A norma dell’articolo 12, comma 3, del Dlgs 507/1993, nel testo vigente nel 1996, l’imposta dovuta per la pubblicità effettuata mediante affissioni dirette di manifesti e simili su apposite strutture va calcolata “nella misura e con le modalità previste dal comma 1”, che reca le tariffe differenziate per metro quadro di superficie occupata e per diverse classi di comuni, senza alcun riferimento a periodi inferiori all’anno. Di conseguenza, vista la mancanza nel comma 3 dell’indicazione di periodi tempo limitati, l’imposta è dovuta “per anno solare”, secondo quanto previsto dalla disposizione generale dell’articolo 9.

Il pagamento del tributo per anno solare risulta coerente con l’oggetto del tributo stesso, costituito (articoli 1, 3, 4 e 5, del Dlgs 507/1993) dai comportamenti pubblicitari, visivi o acustici, realizzati mediante affissione su appositi impianti o altri mezzi e da rinvenire, per costante orientamento di legittimità, non nell’attività di diffusione del messaggio ma nel mezzo pubblicitario disponibile e nella potenzialità di uso degli impianti fissi (Cassazione, sentenze 6446/2004, 109/2005, 21049/2007, 4783/2011 e 12940/2013).

Questa la disciplina vigente prima della modifica dell’articolo 12, comma 3, del Dlgs 507/1993, introdotta dall’articolo 145, comma 56, della legge 388/2000. La novella del 2000, infatti, ha previsto che dall’1 gennaio 2001 è applicabile, anche alle ipotesi di pubblicità mediante impianti (ex articolo 12, comma 3), la tariffa ridotta, commisurata alle esposizioni pubblicitarie di durata non superiore a tre mesi del messaggio. La modifica, tuttavia, ha portata innovativa ed è priva di efficacia retroattiva (Cassazione, sentenze 1915/07; 1161 e 2826 del 2008; 18143/2009; 9635/2012).

Di conseguenza, sino all’entrata in vigore della modifica legislativa (1 gennaio 2001), non può essere applicata la tariffa ridotta prevista dall’articolo 12, comma 2, Dlgs 507/1993 (Cassazione, sentenza 10826/2012).
La società, quindi, dovrà pagare non solo l’imposta ma anche le sanzioni. La Corte, al riguardo, ha ribadito che le stesse non possono essere disapplicate per incertezza interpretativa della norma tributaria (ex articolo 8, Dlgs 546/1992). Nella fattispecie sottoposta al vaglio dei giudici di piazza Cavour, non sussistono le obiettive condizioni di incertezza sulla portata e sull’ambito di applicazione delle norme tributarie, come individuate dalla giurisprudenza della Corte (Cassazione, sentenze 4683/2012, 2192/2012 e 10173/2012).

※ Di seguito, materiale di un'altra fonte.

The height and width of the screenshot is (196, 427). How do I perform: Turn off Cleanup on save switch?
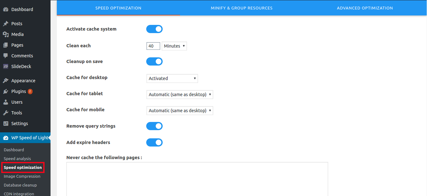[x=154, y=61]
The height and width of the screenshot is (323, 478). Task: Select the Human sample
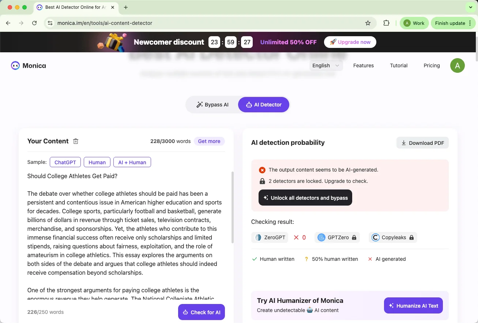tap(97, 162)
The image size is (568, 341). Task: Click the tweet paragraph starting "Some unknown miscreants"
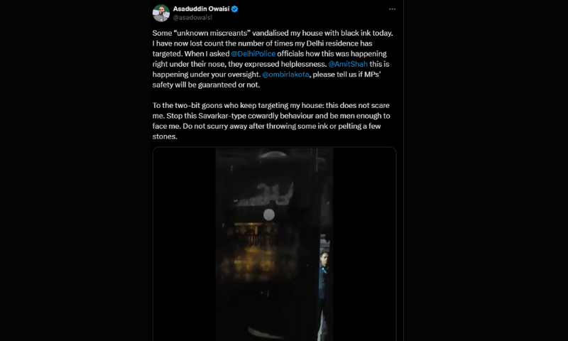point(273,59)

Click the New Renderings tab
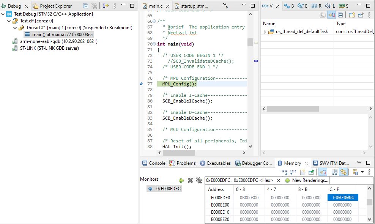307,180
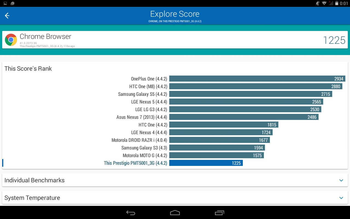The height and width of the screenshot is (219, 350).
Task: Tap the Motorola MOTO G score bar
Action: (x=216, y=155)
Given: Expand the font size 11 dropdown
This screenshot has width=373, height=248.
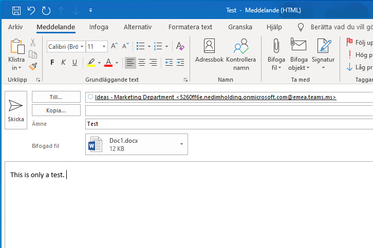Looking at the screenshot, I should click(104, 46).
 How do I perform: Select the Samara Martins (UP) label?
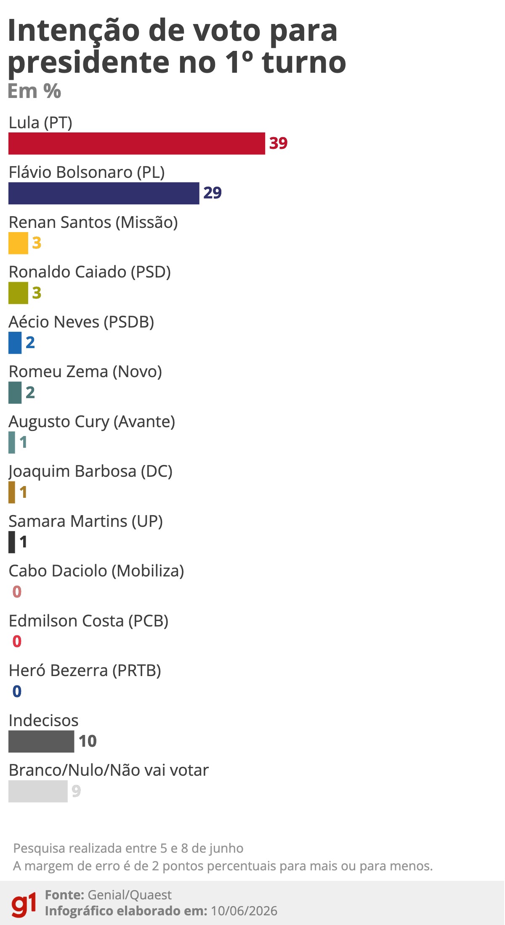85,521
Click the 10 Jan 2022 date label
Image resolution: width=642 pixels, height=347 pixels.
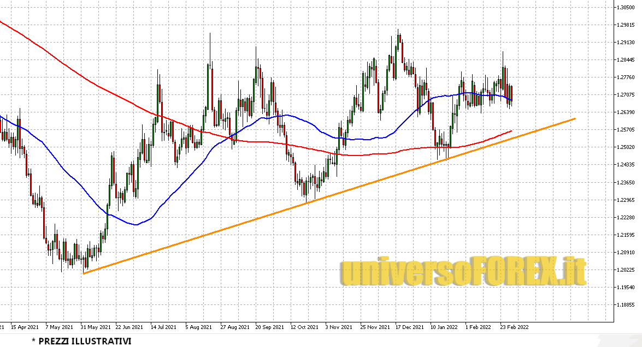click(444, 327)
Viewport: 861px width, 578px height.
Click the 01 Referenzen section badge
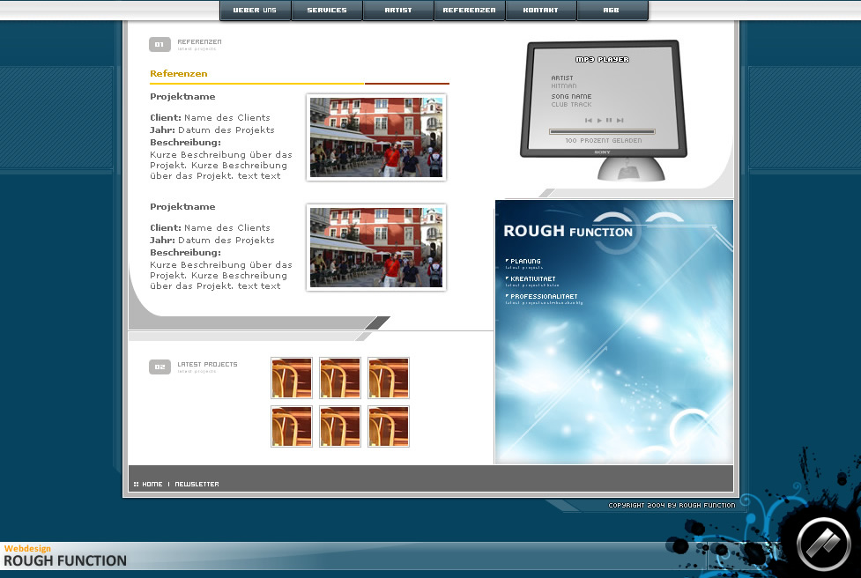pyautogui.click(x=160, y=44)
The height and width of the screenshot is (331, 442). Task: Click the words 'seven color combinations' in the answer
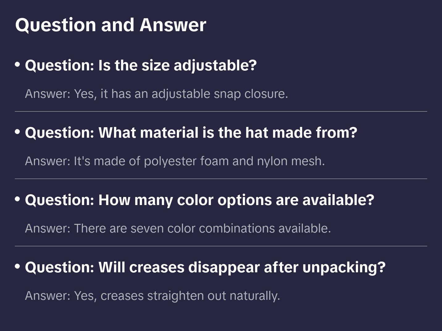coord(202,228)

In particolare, la disciplina normativa non si articola in una pluralità di prescrizioni, il cui coordinamento appaia concettualmente difficoltoso per l’equivocità del loro contenuto, derivante da elementi positivi di confusione che, comunque, la società non ha allegato (Cassazione, sentenza 4031/2012).
Né l’incertezza delle norme investe il contenuto, l’oggetto e i suoi destinatari, determinando insicurezza ed equivocità del risultato conseguito attraverso il procedimento d’interpretazione normativa effettuato dal giudice, unico soggetto dell’ordinamento cui è attribuito il potere-dovere di accertare la ragionevolezza di una determinata interpretazione (Cassazione, sentenza 3245/2013).
Nessuna delle predette condizioni è stata allegata e dimostrata dalla società ricorrente né ricorre nelle norme coinvolte la pluralità di prescrizioni che appaia di difficile coordinamento o generatrice di confusione.